Good eye! I didn't even notice the miter joint.

The box was put together many years ago, using scrap wood lying around. I suppose the miter saw was being used on some project, and so I just mitered it hurriedly without any thought. And I'm sure, being a simple shop item, the miters are not reinforced. I built the switch control for use with a palm router.
 
[member=57948]ChuckS[/member], thanks for posting this. I just purchased a new dust collector, and this seems like a great improvement over the handles/paddles for cleaning the canister filter.
 
I just give mine a few whacks with a rubber mallet around the periphery of the top and bottom of the filter...seems to work OK.
 
Update: I ran the motor without the dimmer control for 30 seconds.
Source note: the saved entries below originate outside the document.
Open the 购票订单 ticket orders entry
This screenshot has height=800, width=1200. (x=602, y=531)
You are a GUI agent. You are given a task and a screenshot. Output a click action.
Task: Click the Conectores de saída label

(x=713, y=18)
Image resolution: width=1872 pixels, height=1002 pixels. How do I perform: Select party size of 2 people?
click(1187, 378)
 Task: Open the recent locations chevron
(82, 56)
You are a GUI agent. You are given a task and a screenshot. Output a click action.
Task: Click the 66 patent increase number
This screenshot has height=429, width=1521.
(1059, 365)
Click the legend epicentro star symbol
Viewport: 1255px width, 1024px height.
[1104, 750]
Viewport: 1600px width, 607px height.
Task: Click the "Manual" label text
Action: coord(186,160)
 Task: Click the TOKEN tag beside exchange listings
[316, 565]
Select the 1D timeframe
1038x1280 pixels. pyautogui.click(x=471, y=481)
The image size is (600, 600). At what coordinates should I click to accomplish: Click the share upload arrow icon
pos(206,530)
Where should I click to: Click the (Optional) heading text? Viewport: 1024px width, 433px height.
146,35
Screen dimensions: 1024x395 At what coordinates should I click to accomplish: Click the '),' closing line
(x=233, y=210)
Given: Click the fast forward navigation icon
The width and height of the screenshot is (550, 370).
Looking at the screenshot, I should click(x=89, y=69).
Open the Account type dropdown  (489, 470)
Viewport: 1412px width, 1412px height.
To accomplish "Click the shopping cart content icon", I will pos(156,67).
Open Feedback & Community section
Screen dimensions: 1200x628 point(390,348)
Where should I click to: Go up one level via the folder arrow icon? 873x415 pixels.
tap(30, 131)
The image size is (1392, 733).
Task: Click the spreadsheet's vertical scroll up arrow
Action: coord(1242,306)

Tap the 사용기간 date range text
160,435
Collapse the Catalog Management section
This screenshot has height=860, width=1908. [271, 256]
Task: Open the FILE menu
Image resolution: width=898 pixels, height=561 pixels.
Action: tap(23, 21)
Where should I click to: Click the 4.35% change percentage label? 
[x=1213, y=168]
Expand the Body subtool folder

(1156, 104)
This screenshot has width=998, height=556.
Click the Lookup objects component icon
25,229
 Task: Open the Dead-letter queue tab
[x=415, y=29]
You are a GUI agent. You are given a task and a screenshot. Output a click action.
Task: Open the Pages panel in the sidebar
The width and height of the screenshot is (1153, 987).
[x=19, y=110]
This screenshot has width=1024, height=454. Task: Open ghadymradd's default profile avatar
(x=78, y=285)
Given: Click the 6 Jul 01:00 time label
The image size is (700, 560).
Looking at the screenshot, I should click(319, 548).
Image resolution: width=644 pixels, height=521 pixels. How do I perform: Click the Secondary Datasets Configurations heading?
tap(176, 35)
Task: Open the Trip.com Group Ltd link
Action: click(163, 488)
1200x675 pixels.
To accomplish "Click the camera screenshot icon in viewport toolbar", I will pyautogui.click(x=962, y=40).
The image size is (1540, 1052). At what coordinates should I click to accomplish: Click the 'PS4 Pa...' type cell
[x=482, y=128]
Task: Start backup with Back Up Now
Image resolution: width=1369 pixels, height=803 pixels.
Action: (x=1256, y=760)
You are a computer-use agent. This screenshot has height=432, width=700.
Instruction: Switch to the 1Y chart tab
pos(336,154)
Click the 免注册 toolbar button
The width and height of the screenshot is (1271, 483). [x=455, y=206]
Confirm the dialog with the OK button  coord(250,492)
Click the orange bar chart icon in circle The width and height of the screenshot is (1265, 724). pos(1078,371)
Through the plastic window on the bag, I saw tiny dust particles raining down during the shaking. So I guess, at least 3 to 5 minutes or even longer might be needed to shake all the dust out from the pleaded filter. When the spring returns, I plan to take out the bag and time the shaking to find out the ideal duration of shaking. For now, I'll shake the canister for 2 minutes after each use.
 
kevinculle said:
I just give mine a few whacks with a rubber mallet around the periphery of the top and bottom of the filter...seems to work OK.

Trust me. A few whacks won't be enough to really remove the dust particles on the filter, unless the dust collector is used minimally. The micron size dust is imbedded in the filter, and it will take a lot of manual effort to dislodge the majority of it from the filter.
 
How did you attach this to your filter?  I saw there was a person selling a kit using these at one point with a bracket to go in between the dust collector mount and filter. 

You could also use a  'smart outlet' to set up a timer to run on a set schedule.  I do this on my air compressor tank blow down.  The controller for the blow-down is hard to set accurately, so I just use a smart outlet with a schedule to run throughout the day.
 
There's a kit for this? Do you have the link?

I bolted the vibrator on a plyboard predrilled with a hole that is slightly larger than the filter rotating shaft. After removing the handle, I slipped the setup through the hole onto the top of the canister, and held everything down with the handle and a pair of handle magnets on opposite sides to keep the vibrator from rotating.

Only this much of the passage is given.